I work with household survey data and would like to create summary
statistics disaggregated by gender, age and other characteristics. In
my do-file the summary statistics are stored as scalars and then
converted to a matrix. I encountered a problem with the disggregation
by age because I use varying age ranges. Let's assume I want to
summarize income by gender and age (for ages 20-24 in this case) with
the following data.
age male income
20 1 6
21 1 7
22 0 5
23 0 9
24 1 6
* Set start and end age (NOTE: THE AGES VARY);
scalar startage = 20;
scalar endage = 24;
* Summarize income by gender;
sum income if male==1;
scalar male = r(mean);
sum income if male==0;
scalar female = r(mean);
* Summarize income by age;
local start = 1;
local end = (endage - startage + 1);
forvalues i = `start'/`end' {;
sum income if age==(`i'+startage-1);
scalar age`i' = r(mean);
};
The problem is in the following step.
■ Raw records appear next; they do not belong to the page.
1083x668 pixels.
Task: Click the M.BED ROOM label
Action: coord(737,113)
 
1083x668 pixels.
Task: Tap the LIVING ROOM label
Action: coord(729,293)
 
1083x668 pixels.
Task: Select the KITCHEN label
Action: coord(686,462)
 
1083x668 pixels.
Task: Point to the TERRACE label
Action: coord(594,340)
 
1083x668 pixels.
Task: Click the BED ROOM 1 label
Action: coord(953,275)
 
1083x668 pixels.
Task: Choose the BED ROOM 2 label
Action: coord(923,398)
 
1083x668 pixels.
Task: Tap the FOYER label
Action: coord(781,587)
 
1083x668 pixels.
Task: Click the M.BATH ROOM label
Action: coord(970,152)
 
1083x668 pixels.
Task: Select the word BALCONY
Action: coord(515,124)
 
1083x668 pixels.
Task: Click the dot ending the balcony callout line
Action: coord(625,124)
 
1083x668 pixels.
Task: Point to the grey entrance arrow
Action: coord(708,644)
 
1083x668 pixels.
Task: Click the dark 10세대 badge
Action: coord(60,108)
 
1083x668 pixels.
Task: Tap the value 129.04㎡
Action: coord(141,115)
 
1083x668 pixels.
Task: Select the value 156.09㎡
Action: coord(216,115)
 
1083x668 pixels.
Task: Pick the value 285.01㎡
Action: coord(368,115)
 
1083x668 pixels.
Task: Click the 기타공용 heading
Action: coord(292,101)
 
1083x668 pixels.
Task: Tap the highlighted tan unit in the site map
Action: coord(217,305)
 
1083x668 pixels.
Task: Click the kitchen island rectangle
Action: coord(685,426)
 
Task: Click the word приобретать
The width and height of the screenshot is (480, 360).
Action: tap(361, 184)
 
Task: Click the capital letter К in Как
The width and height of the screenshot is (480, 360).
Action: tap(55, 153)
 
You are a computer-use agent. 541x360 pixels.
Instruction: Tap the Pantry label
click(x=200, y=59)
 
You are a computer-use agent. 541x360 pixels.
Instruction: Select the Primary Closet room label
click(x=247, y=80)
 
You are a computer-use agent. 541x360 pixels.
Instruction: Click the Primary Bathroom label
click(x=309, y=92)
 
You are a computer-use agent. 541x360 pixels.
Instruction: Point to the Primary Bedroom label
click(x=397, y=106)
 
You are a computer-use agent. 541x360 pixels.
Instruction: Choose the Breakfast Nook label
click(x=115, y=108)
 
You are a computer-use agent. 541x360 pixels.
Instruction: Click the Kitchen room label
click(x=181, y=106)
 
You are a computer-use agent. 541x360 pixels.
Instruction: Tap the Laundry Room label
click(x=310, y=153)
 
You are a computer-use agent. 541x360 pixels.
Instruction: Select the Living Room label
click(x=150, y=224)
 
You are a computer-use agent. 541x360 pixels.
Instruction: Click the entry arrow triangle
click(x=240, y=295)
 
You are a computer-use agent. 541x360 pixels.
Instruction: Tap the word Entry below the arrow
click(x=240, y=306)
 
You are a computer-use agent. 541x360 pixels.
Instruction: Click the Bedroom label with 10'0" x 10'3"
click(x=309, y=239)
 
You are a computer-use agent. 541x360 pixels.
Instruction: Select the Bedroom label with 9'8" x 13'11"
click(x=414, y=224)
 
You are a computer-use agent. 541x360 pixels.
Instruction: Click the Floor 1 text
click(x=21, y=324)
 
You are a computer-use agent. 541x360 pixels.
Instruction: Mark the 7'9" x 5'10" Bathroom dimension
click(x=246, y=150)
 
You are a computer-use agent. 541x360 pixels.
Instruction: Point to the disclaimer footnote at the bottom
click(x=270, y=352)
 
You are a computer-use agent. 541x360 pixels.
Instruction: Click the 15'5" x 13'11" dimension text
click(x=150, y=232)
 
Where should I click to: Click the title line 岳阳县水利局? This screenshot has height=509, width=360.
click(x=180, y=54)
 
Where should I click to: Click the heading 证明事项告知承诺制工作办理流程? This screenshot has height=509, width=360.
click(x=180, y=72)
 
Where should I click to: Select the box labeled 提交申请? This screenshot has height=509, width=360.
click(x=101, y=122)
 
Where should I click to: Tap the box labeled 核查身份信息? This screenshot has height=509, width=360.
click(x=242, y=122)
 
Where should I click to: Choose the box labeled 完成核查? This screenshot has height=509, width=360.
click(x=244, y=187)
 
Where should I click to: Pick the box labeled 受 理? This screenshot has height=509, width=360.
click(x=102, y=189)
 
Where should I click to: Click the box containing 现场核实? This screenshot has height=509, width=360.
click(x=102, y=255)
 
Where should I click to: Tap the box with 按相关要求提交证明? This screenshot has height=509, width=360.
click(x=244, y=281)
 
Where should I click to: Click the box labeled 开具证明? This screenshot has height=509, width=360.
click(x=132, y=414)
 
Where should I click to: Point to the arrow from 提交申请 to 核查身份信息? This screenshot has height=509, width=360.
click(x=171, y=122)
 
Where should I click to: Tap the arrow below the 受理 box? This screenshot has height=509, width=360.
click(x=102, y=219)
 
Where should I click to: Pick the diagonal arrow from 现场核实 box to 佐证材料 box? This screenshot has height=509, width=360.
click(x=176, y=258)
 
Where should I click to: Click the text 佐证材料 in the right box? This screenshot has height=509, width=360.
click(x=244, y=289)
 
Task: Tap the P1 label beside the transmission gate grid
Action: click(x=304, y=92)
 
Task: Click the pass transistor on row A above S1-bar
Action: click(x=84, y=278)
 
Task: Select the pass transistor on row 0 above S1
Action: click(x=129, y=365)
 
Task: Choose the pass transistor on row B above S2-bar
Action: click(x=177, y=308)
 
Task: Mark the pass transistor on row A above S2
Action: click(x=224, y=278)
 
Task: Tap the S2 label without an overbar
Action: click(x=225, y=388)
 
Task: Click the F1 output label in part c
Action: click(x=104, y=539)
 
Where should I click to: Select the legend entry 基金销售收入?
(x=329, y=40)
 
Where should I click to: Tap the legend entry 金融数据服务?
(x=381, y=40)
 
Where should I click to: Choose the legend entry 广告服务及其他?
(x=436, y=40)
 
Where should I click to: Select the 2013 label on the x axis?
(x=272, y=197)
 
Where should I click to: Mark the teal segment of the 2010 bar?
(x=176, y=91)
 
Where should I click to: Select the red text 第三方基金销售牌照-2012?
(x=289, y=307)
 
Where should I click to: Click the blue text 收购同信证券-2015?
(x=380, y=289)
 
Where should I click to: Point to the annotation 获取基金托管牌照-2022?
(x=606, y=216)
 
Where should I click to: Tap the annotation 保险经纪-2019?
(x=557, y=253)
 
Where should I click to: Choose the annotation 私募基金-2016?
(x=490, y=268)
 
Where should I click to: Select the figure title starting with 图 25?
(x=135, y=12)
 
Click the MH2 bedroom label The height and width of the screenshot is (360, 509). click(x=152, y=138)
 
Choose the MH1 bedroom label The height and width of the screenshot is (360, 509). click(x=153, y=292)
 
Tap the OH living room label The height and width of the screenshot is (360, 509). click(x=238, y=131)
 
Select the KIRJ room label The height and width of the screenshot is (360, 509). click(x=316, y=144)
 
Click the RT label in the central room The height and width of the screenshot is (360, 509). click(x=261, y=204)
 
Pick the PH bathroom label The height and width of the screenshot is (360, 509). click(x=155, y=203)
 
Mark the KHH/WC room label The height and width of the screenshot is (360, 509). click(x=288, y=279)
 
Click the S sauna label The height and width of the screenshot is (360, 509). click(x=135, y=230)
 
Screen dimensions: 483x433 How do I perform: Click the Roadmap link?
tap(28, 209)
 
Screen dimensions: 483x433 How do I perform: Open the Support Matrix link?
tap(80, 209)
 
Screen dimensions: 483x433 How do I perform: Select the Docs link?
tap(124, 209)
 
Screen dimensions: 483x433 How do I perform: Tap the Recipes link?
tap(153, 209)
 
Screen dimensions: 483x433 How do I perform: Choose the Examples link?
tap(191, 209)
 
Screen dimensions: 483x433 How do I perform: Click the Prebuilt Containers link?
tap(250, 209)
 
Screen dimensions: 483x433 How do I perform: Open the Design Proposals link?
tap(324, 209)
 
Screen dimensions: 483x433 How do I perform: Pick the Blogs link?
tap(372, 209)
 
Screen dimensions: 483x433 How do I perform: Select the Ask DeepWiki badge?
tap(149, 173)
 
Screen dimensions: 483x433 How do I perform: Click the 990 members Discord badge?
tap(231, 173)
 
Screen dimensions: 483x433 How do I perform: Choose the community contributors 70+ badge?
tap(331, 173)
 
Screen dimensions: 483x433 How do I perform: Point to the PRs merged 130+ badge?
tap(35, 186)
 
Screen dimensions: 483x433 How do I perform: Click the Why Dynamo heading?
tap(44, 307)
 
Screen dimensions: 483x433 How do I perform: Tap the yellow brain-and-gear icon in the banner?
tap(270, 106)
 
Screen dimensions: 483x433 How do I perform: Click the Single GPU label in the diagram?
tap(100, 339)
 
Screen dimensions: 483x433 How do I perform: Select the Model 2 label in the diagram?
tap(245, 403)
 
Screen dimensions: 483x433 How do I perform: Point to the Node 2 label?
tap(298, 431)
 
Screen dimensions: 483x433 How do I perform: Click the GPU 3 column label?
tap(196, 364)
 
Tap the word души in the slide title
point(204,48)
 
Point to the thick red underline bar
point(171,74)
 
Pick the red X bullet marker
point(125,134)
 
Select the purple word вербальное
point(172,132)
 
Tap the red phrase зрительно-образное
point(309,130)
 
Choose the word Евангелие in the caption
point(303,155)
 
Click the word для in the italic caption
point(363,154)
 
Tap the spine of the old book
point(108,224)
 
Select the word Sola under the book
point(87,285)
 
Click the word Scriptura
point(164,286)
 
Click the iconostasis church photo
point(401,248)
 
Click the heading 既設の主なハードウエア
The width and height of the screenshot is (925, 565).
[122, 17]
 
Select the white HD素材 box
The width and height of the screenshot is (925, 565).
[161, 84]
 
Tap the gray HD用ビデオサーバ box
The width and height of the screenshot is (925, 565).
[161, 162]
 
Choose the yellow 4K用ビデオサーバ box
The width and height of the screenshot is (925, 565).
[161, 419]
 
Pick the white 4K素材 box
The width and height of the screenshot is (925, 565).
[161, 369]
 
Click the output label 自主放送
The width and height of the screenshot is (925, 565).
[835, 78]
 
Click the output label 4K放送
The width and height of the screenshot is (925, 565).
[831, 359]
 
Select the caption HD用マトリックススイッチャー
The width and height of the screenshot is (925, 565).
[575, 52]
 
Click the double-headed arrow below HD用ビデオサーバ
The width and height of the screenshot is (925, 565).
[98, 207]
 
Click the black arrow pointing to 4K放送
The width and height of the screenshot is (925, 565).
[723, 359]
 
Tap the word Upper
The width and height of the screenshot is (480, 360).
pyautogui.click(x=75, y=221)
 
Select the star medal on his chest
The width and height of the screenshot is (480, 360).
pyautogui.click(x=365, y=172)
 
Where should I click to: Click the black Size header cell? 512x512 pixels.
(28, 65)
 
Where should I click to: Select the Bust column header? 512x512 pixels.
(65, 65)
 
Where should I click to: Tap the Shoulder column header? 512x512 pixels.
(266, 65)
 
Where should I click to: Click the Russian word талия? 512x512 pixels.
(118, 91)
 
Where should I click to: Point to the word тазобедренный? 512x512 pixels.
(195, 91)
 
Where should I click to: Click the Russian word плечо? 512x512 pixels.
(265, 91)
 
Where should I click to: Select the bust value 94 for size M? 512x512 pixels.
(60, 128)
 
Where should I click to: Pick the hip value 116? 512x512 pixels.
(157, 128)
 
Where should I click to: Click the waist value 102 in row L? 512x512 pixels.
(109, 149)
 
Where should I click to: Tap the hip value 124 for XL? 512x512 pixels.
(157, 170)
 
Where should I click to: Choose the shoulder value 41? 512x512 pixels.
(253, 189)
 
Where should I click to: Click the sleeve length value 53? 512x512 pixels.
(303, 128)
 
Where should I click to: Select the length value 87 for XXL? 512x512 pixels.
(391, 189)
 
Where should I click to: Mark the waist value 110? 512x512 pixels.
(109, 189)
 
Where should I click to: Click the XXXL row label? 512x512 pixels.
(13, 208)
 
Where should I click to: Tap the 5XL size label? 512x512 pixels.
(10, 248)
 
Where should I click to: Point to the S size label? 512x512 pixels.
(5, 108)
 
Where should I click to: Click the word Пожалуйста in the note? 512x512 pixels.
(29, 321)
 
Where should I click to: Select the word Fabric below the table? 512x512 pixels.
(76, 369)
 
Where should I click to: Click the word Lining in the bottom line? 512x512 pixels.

Because I use varying age
ranges I cannot list all age variables individually (age1, age2,
age3, ...) but want to refer to them with a wildcard character.
drop _all;
matrix data = startage,endage,male,female,age*;
svmat data;
This leads to this error message:
age* not found
r(111);
Can the matrix be created without listing all scalars individually?